When I disrobed and returned to life as a layperson, I really wanted to keep supporting folks of color to have access to the Dharma. It really makes a difference for people to be able to see a teacher who looks like them, to see other people who look like them, who had similar experiences that they had, in terms of facing white supremacy on a daily basis. So every year, beginning in 2015, Marisela Gomez and myself would offer a retreat for folks of color in Baltimore, and that’s become an annual thing.
That was a real love and joy of mine to offer spaces that are welcoming and sensitive to that experience. It’s important for me as someone who also identifies as Black, Indigenous, and a person of color. There’s also something about being able to create spaces for people’s more specific identities—and I identify also as Black—to be able to be in a community where we can unpack the specific experience of being of Black and African descent. That allows for some healing that wouldn’t otherwise be possible for me. So, I might be holding space [for others], but I’m also really deeply benefiting from just connecting.
What is the impact of meditation and mindfulness on the BIPOC individual?

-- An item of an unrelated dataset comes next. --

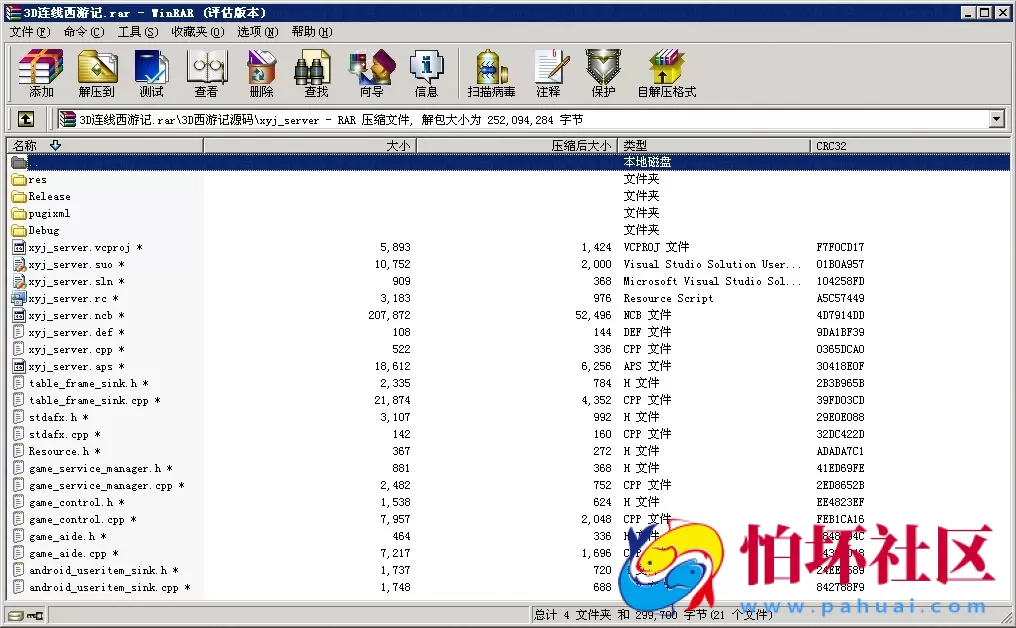Open the Comment (注释) icon
1016x628 pixels.
click(551, 73)
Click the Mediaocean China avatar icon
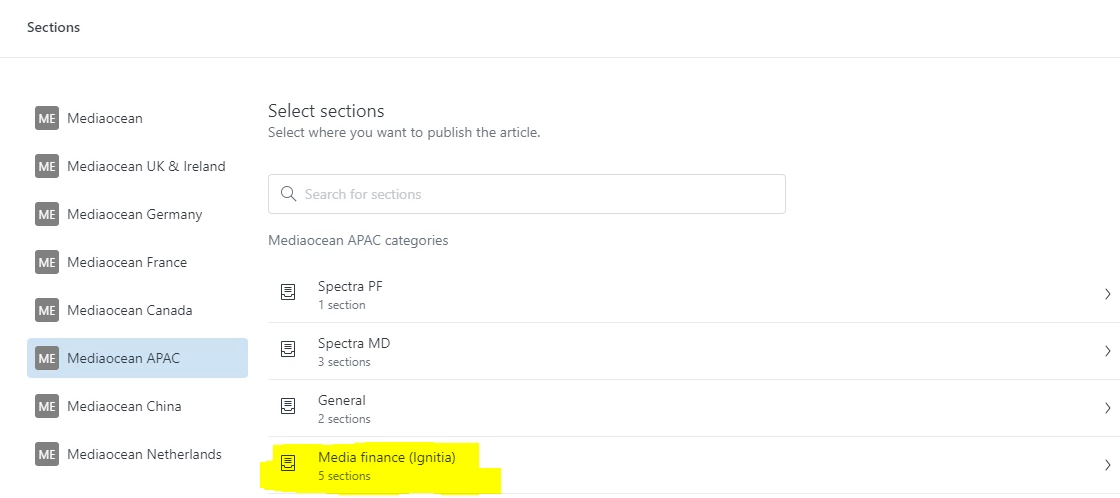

Kaira Jewel Lingo: I feel what’s so powerful about Thay’s [Thich Nhat Hanh’s] teachings is the invitation and the possibility of coming home to ourselves. That has a special meaning for BIPOC folks who have often been kidnapped, and stolen from their homes. Who have been denied the right to establish a home. Who’ve been kicked out of their homes. Who’ve been redlined out of being able to purchase or live in certain places. There’s been a lot of removing BIPOC people from their homes, from their ancestral lands.
So a teaching that helps people to find our true home inside of us is very powerful. This teaching is the teaching of liberation; it’s about getting free, and that has been the deepest thirst for so many “communities of culture” as Resmaa Menakem names it. So the practice of meditation and mindfulness offers a path to liberation in terms of freedom from our suffering, hatred, and internalized violence.
It also can help us to deal with really painful emotions, and not just our own, but our ancestral inheritance that has both incredible beauty and resilience but also traumatic retention and deep suffering. So, [there is] the [Plum Village] practice of Touching the Earth, for example, very powerful practices of transforming ancestral suffering, of taking refuge in the earth. Of letting ourselves be held in something bigger than ourselves as we heal our own and our ancestral trauma, from our family, spiritual lineage and our land ancestors.